National Latino Education Institute Construct poster 2019The National Latino Education Institute's Construct program is one of several that tie training into job placement.This collaboration ties directly into companies' bottom-line interests: "They need a workforce," Aranda-Suh said. "We are seeing more demand than anyone anticipated. Every sector has huge demand and huge opportunity."

A History of Education, Advocacy and Service

The National Latino Education Institute began in 1972 as the Spanish Coalition for Jobs: an advocacy organization that organized and litigated on behalf of victimized workers, winning affirmative action and fair funding agreements with Chicago corporations and civic institutions. "It was a true grassroots coalition," Aranda-Suh said.

As it continued to advocate for fairness in employment, the group started to also offer job services and training, with a focus on "middle-skill jobs" like clerical and office work, Aranda-Suh said.

Some major benchmarks for the organization include the acquisition of its Pershing Road campus in 1984 and a string of accreditations and qualifications through the 1990s and 2000s. These include national accreditation as a business school in 1994, the 2004 accreditation from the Commission on Accreditation of Allied Health Education Programs (CAAHEP) for the Bilingual Medical Assistant training program, and the school's 2006 recognition as an Honor Roll Institution by the Accrediting Council for Independent Colleges and School (ACICS).

In 2008, the organization officially changed its name to the National Latino Education Institute to reflect the community it serves and the educational opportunities it provides, according to the institute website.

Services for All Comers

Aranda-Suh said that the institute's "Latino" moniker is a part of its heritage and recognition of its audience, however, the school serves all comers across all areas. "Our doors are open to everyone," she said.

This includes members of the general public: The institute has an open-door, walk-in policy to help job seekers get free job placement assistance and receive services like career mapping, skills assessment and job coaching. The school has also regularly held job fairs for local employment seekers, as well as hosted important community meetings, such as the upcoming CMAP Neighborhood Plan Workshop on Wednesday, May 15.

On Tuesday, June 11, the institute hosts its 47th Annual Dinner & Silent Auction, a gala and benefit at the Union League Club in downtown Chicago. INTREN CEO Kelly Tomblin, a noted leader in the energy industry and occasional guest lecturer at the institute, is pegged as the keynote speaker.

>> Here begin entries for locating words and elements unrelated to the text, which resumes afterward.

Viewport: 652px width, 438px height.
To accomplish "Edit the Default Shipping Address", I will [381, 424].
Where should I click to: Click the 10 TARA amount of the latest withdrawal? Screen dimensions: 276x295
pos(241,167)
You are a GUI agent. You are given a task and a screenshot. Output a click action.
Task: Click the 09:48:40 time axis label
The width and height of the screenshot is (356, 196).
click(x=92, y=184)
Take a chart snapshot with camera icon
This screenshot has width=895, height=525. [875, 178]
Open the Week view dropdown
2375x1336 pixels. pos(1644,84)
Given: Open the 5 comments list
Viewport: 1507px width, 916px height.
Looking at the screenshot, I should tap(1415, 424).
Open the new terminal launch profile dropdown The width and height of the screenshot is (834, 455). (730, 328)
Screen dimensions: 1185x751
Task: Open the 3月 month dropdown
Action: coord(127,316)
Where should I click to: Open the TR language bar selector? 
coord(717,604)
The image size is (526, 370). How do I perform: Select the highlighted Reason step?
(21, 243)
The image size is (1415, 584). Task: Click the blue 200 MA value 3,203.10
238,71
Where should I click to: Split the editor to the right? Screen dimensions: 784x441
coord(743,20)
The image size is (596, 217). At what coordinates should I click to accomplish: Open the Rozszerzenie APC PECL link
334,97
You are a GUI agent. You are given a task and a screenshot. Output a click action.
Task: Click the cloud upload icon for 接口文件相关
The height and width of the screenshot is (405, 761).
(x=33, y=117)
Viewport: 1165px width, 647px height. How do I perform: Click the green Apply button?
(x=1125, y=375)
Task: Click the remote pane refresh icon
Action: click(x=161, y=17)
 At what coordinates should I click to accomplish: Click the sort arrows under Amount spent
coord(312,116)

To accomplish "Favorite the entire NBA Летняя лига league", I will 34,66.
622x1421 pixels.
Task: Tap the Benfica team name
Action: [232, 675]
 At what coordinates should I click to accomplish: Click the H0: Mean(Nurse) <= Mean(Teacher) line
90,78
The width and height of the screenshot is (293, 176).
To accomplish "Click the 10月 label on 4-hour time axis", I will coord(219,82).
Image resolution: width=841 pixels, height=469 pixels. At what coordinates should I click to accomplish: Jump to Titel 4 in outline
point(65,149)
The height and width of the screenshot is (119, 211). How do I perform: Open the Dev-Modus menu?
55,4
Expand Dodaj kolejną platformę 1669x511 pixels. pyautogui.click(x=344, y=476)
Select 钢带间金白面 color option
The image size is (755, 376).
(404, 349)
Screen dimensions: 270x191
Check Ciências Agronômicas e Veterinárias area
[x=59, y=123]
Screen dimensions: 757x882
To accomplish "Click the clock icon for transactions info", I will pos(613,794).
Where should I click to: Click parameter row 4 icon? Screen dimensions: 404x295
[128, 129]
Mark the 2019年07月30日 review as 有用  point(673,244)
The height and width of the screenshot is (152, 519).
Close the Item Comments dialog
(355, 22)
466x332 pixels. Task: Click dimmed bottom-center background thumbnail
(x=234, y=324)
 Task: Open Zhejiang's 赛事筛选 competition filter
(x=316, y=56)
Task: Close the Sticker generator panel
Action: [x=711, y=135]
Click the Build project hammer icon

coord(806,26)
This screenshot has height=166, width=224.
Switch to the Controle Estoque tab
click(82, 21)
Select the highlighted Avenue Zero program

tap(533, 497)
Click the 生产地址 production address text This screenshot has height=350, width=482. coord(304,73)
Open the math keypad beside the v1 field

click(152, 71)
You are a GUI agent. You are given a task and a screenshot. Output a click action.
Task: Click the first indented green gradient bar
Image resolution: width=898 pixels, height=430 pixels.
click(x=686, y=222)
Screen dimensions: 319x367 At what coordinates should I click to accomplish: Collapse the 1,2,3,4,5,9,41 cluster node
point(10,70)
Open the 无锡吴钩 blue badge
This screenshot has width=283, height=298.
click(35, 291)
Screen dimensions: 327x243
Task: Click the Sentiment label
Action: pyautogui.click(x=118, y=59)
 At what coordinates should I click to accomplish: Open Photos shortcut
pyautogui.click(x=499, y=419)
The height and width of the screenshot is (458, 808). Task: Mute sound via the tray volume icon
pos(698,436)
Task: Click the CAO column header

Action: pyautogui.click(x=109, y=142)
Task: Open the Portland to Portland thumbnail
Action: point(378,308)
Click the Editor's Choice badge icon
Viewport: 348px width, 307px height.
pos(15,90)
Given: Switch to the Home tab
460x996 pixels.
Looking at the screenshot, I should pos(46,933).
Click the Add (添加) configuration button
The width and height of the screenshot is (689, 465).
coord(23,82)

Trade work has been unfairly denigrated, Aranda-Suh said: "There's been a stigma around trade careers." However, the types of employment supported by the institute's education programs lead to "true and sustainable opportunity."

"You can raise a family on these wages," she said. "That's what we're about." 

National Latino Education Institute classroom hallway
The National Latino Education Institute's Pershing Road campus includes classrooms, student areas and a library.